- The VENTANA DP 600 is Roche’s new, high-capacity slide scanner that creates high-resolution, digital images of stained tissue samples that help to diagnose cancer and determine a patient’s treatment.
- Cancer is a leading cause of death worldwide, accounting for nearly 10 million deaths in 2020, or nearly one in six deaths. Many cancers can be cured if detected early and treated effectively.
- The Roche Digital Pathology solution helps empower the digital transformation of pathology and enable better, more personalised healthcare.
Roche (SIX: RO, ROG; OTCQX: RHHBY) has announced the CE launch of the next-generation VENTANA DP 600 slide scanner (CE-IVD marked). This high-capacity slide scanner produces excellent image quality of stained histology slides from patient tissue samples, while providing ease-of-use and workflow flexibility for the pathology lab1.
“The VENTANA DP 600 slide scanner is vital for the advancement of healthcare in Africa. This solution helps to ensure that each patient receives the most effective treatment plan possible, regardless of where they live,” said Alan Yates Ad-Interim General Manager of Roche Diagnostics. He added, “When combined with our innovative AI image analysis algorithms, the VENTANA DP 600 creates opportunities for better collaboration and remote diagnosis, which can be lifesaving in African countries with large rural populations. Innovative solutions such as this allow us to move closer to our vision of enabling health for every African.”
The VENTANA DP 600 slide scanner is an important addition to the Roche Digital Pathology portfolio, which provides innovative, high-quality digital solutions that automate tissue diagnostics and empower pathologists to provide faster and more comprehensive diagnostic results to healthcare providers and their patients2.
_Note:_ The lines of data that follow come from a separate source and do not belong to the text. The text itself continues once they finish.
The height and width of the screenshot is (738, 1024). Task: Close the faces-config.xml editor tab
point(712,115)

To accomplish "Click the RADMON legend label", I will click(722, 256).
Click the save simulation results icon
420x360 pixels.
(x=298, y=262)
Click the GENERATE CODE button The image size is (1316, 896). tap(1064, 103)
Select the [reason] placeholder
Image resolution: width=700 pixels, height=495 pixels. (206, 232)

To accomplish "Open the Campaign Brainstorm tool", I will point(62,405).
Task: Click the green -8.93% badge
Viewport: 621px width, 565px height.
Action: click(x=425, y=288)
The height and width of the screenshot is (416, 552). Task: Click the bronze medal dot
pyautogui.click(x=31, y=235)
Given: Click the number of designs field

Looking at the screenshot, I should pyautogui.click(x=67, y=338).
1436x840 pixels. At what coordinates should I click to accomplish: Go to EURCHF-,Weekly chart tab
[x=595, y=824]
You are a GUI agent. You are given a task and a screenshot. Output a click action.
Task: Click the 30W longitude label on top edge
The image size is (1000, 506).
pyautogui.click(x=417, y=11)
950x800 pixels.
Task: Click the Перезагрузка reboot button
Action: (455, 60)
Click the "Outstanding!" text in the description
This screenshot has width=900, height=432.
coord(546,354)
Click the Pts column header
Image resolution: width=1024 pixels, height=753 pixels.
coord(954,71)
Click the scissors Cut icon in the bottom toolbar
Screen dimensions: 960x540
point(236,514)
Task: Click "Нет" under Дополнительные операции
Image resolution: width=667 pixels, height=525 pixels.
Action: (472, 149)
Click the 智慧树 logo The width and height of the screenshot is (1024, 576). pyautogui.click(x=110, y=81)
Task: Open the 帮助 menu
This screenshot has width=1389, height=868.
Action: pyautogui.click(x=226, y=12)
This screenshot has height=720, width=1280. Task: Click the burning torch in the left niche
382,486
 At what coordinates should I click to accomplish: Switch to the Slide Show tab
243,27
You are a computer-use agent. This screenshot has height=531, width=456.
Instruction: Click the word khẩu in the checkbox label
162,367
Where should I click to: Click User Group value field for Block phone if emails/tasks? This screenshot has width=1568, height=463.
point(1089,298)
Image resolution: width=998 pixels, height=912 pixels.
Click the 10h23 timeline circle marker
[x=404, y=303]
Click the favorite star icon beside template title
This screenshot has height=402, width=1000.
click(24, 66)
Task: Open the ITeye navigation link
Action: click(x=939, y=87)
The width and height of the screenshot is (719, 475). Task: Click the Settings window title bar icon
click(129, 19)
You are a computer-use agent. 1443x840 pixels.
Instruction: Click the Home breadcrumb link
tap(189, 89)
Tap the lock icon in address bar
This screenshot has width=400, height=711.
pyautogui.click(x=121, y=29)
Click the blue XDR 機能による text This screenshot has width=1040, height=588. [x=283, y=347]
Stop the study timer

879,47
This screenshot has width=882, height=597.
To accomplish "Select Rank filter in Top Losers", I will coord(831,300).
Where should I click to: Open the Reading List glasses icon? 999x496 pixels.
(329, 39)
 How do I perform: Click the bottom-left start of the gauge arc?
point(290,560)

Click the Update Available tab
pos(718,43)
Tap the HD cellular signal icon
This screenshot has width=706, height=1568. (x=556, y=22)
Digital Pathology refers to the digitalisation of the traditional pathology workflow starting from slide scanning to visualisation to analysis. Digital Pathology is transforming traditional histopathology by improving efficiency, depth of analysis, and opportunity for collaboration in pathology workflows.
For example, once the slide scanner captures and converts stained tissue on glass slides to digital images, these images can be managed, shared, and analysed by pathologists and can help determine a cancer patient’s treatment.
This new 240-slide scanner, which builds on the success of the 6-slide VENTANA DP 200 scanner, will help anatomic pathology laboratories accelerate the digitalisation of their pathology workflow. Both scanners feature the same innovative optics and dynamic focus technology for high-resolution, high-quality colour images that accurately reproduce the image quality that pathologists see under microscopes.